Problem to solve:
Copy the data below word for word, from the line containing "You are a computer-use" through the line containing "click(1477, 69)".

Supplied records:
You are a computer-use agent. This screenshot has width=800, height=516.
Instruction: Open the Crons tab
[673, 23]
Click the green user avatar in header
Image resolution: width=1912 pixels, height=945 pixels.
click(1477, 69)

==

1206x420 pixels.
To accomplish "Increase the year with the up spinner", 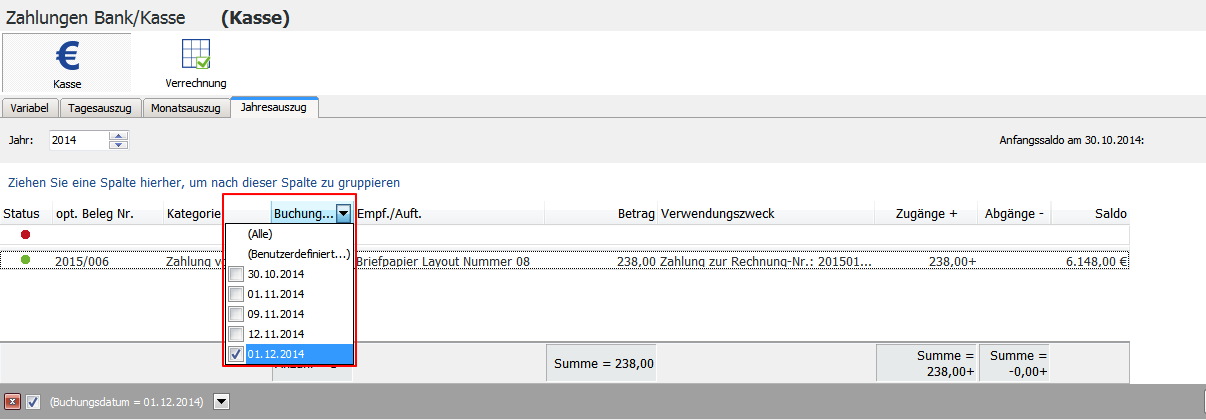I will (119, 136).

Task output:
You are a computer-use agent. This screenshot has width=800, height=516.
Instruction: Open the Crons tab
[673, 23]
Click the green user avatar in header
Image resolution: width=1912 pixels, height=945 pixels.
click(1477, 69)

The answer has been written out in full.